Mass Data Methodologies

Call for Papers

  • 2 August to 5 September 2022
  • Deadline 11.59pm (BST)
    Call for papers for a one-day online conference on Friday 9 December 2022
A large group of people

Cocoon II, Andreas Gursky, Cocoon II (2008) © Andreas Gursky / Courtesy Sprüth Magers Berlin London / DACS 2022

Does your research involve assembling, analysing and presenting volumes of data about artists and art worlds? Do you have thoughts to share about how such work is impacting on artistic canons, historical narratives and the methods of art history? Or about the value and challenges of undertaking such work?

We are seeking proposals for papers and practical demonstrations for an international conference exploring mass data and its impact on art history and visual studies.

Art history has traditionally been a discipline concerned with the individual – the singular artist, the sole figure taken to be exemplary, representative or exceptional. Even after the development of alternative methodologies, perhaps radically focused on historical context, ideological content or questioning the status of the artist as author, the individual artist survives, even thrives, as the focus of monographic exhibitions, books and articles, in the media, press and through gallery and museum displays. But if art histories of groups and movements have put those individuals into one kind of setting, it is much rarer to consider them as whole populations.

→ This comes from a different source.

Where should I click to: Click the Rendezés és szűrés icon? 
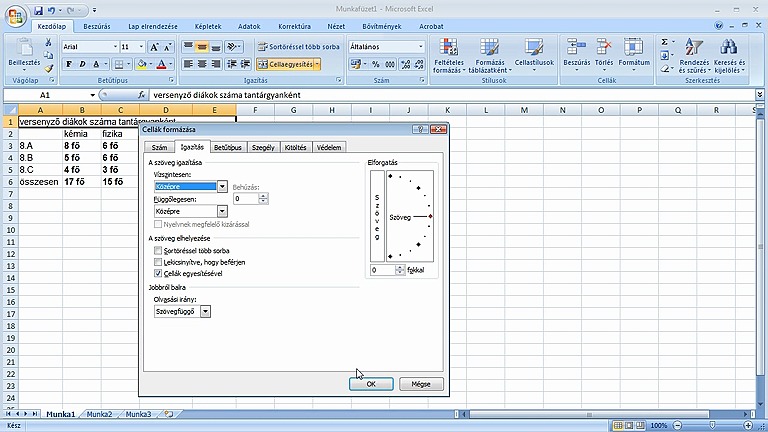point(694,56)
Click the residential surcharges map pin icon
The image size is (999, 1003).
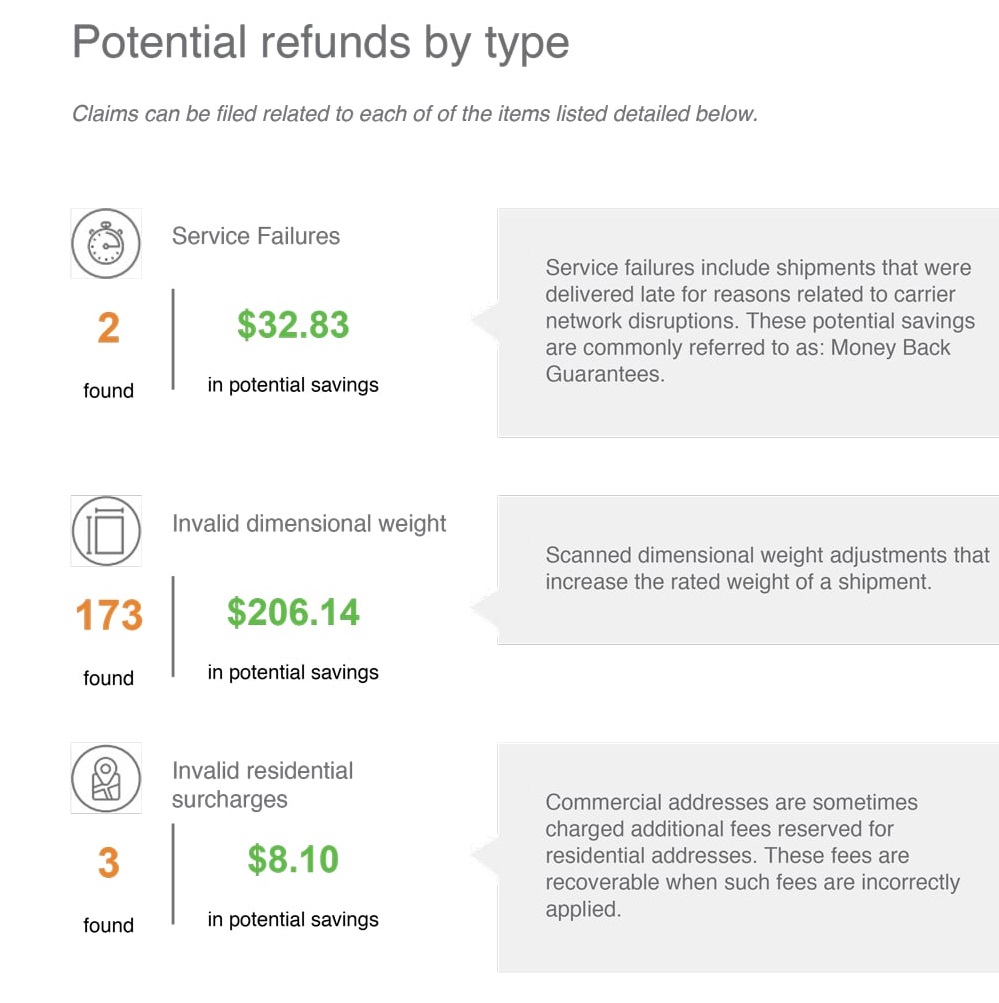106,778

Yet populations and mass data – artists considered in aggregate as an occupational class and as collections, organisations and networks – have come to the fore in recent and emerging scholarly research work. New ways of thinking about artists as a group have been facilitated by innovation in gathering and assessing mass data about artists’ lives and careers. Previously neglected source materials, including exhibition catalogues, commercial directories, census records and news media, can now be interrogated more readily, and in revealing ways. What does it mean to think about art history beyond the singular; to think about the mass rather than the individual, about patterns and populations? And how do artistic populations represent or intersect with the larger, political entities – community, class, nation? How might art-historical research mirror, extend or interrogate the instruments of data collection used in other contexts, including audits, censuses and surveys?

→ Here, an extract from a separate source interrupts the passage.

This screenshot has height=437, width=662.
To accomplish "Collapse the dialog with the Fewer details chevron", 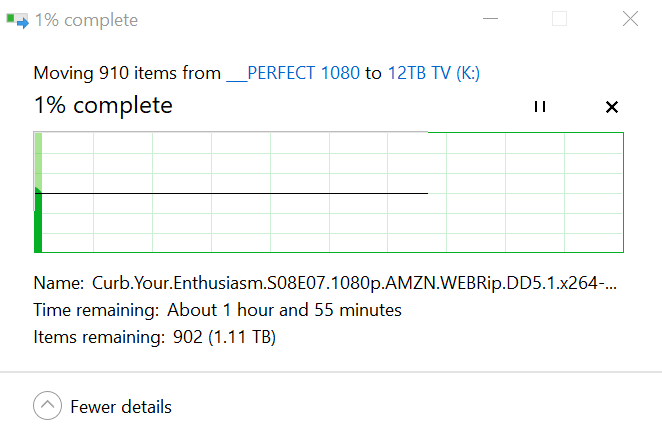I will [x=47, y=406].
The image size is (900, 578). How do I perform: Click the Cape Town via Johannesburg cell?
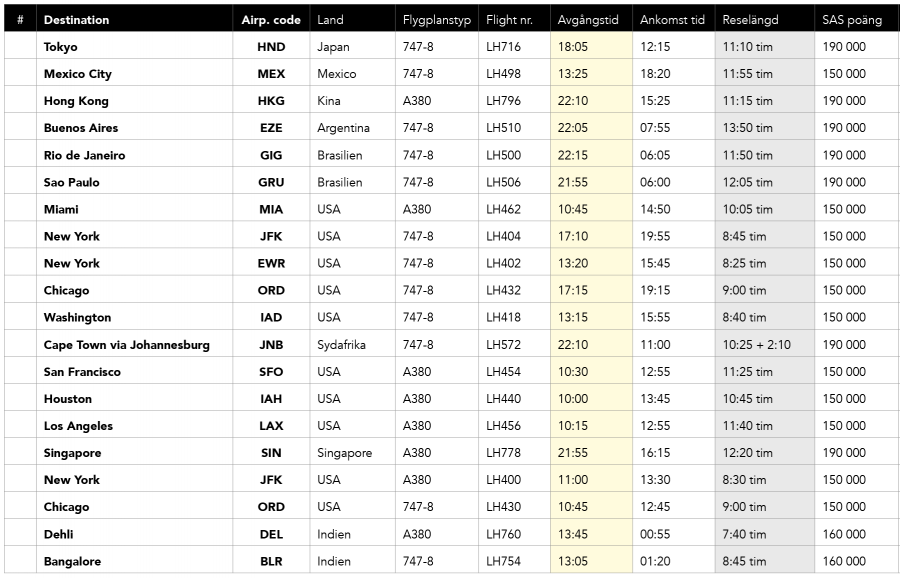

The Paul Mellon Centre for Studies in British Art invites proposals for contributions to a workshop exploring these topics. This event will bring together researchers working with artistic populations in art from all periods and cultural contexts, and from a range of disciplinary, methodological and political positions.

The conference will involve a series of workshop sessions delivered online, which may include presentations, demonstrations of databases, visualisations and online resources, discussions and debates.

We are inviting contributions which might address some of the following questions, whether through case studies (addressing any period or medium), methodological reflection, theoretical engagement or practical demonstration:

  • Why perform this kind of historical work? Why do we need this research?
  • What is gained and what is lost when focusing on the “mass” rather than the singular “case”?
  • What does thinking about mass data do in relation to the canon? Does it destabilise, extend or amplify?
  • How is mass data reshaping the discipline of art history itself?
  • How do we deal with chronologies as well as the structural analysis of populations or other mass forms? The longue durée as well as the moment?
  • What about comparative analysis – across different periods, or different cultural contexts. Is this being done, and how?

Submission Details

Please submit the following by 11.59pm (BST) on 5 September 2022 listing “Mass Data” as the subject line to: [email protected]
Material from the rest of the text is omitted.